Day 16 #iWriteDaily
The prompt is “I remember.” The men begin to scribble. After 15 minutes I announce the two-minute mark. They keep writing.
“See if you can find a place to leave off for now,” I tell them after another five minutes passes.
One by one they read.
“I remember smoking my first blunt, but I don’t remember my mother’s birthday,” one writer shares. His mother is gone now; so is his “Pops.” Is there a catch in his voice or did I imagine it?
“I remember,” another writer begins. He names the cross streets where he was shot 13 times.
The paramedic kept asking his name, over and over, although he’d answered already, even spelled it out. “He asked me if I had insurance. I told him, ‘Just get this buggy moving to the hospital.’”

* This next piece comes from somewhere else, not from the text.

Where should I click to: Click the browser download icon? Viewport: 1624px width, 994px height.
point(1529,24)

When he finishes the other writers are silent. A respectful silence from these veterans of the streets, I think.
“Thirteen times,” one finally responds.
“Where was you shot?” another asks the current storyteller. He motions with his hands: All over his body, from the chest down.
“Maybe the medic was trying to keep you talking so you didn’t pass out,” someone else suggests, acknowledging it wasn’t a great bedside manner. But still … .

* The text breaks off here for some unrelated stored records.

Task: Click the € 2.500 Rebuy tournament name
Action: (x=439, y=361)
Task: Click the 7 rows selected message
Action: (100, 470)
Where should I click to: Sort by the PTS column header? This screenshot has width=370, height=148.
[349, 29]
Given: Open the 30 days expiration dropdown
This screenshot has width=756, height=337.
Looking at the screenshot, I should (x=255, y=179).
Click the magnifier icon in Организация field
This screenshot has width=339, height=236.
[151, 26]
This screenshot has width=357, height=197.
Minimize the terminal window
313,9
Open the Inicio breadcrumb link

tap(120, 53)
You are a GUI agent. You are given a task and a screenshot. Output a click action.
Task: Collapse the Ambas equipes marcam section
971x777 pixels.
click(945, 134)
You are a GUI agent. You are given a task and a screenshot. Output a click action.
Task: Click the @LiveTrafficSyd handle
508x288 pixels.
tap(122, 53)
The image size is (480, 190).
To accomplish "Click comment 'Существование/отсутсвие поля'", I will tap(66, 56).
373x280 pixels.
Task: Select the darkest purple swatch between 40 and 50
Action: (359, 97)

The storyteller thinks, as though he hasn’t considered this possibility before in his retelling of that night. But then he shakes it off, implies the paramedic’s repeated question points to stupidity. Or incompetence.
I ask the storyteller: When did you finally lose consciousness? He says it was at the hospital, after they had cut away his clothes and put an oxygen mask over his face. He recalls doctors and nurses barking orders as they rolled him down the hall for surgery. Then fade to black.
“There was $1,500 in my pocket,” he says. “After they cut off my pants, I never saw that money again.”
“I remember” always results in detailed, invigorated writing. There’s freedom in those words.